The in-office imaging of the esophagus is principally diagnostic in the evaluation of dysphagia, globus pharyngeus sensation, and esophageal reflux disease. In-office esophageal interventions make use of the internal side channel of the transnasal esophagoscope for delivery of small biopsy forceps and grasping instruments. In-office foreign body advancement into the stomach and assistance in the placement of tracheoesophageal prosthesis for postlaryngectomy voice restoration have been reported.23
Advances in technology improving the resolution of flexible laryngeal imaging have resulted in a renewed interest in office-based laryngology procedures. The introduction of newer injectable bulking agents and flexible laser technology coupled with flexible imaging has already changed the treatment approach for many patients away from the operating room toward well-tolerated, quick, and effective treatments in the office. This trend is likely to continue, and the indications for office-based procedures will likely expand.
Case Study 1
A 66-year-old man with a history of smoking was noted to have a suspicious supraglottic mass.
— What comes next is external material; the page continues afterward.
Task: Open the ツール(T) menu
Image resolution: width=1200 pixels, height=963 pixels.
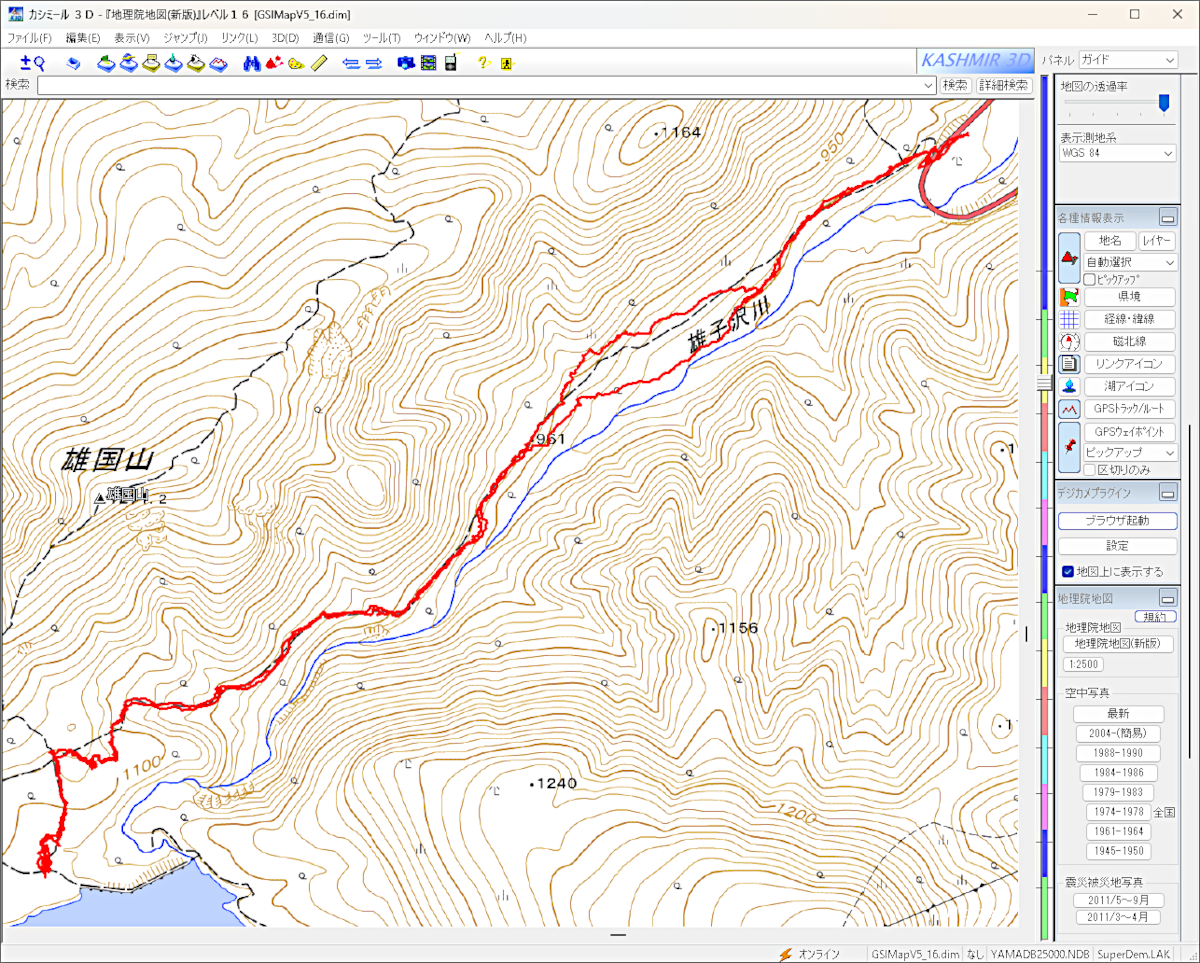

Given the patient’s reduced lung capacity and excellent office imaging of the mass, it was biopsied in clinic. For the biopsy, the patient sat in an examination chair opposite the surgeon (Fig. 9.1). After the application of topical anesthetic (atomized 4% lidocaine) to the posterior oral cavity, faucial pillars, and posterior pharyngeal wall, the patient held his own tongue so that the surgeon could use two hands—the left for holding the rigid endoscope (attached to a camera and video monitor) and the right for delivering three separate 1-mL aliquots of 4% lidocaine onto the larynx via an Abraham cannula (curved cannula seen in Fig. 9.2). The right hand was then used to hold the transoral biopsy forceps and biopsy the area in question. This patient reported a 0 of 5 on the FACES pain scale when asked his pain level for the procedure (Fig. 9.3).
Case Study 2
A 25-year-old man with distal tracheal papillomatosis underwent a scheduled Revolix laser (AllMed Systems, Pleasanton, CA) treatment in the office. First, lidocaine/Afrin atomized spray was applied to each nasal cavity, and cottonoid pledgets with the same solution were placed into each nasal cavity (Fig. 9.4). A distal chip endoscope with a working channel was introduced through the more patent nasal cavity and advanced toward the laryngopharynx. Three separate 1-mL aliquots of 4% lidocaine were introduced via a standard syringe at the level of the inferior supraglottis onto the vocal folds while the patient was phonating (Fig. 9.5). At the end of the phonatory gesture, the patient was instructed to breathe in deeply, at which time the lidocaine descended into the trachea allowing for dense tracheal mucosal anesthesia. The patient’s cough reaction all but disappeared after the first application of the lidocaine. The flexible laser fiber was then delivered into the working channel of the endoscope that had been passed easily into the trachea (Fig. 9.6). The papilloma was then treated intralesionally and superficially with the laser to reduce it in size. This patient reported a 1 on the FACES pain scale.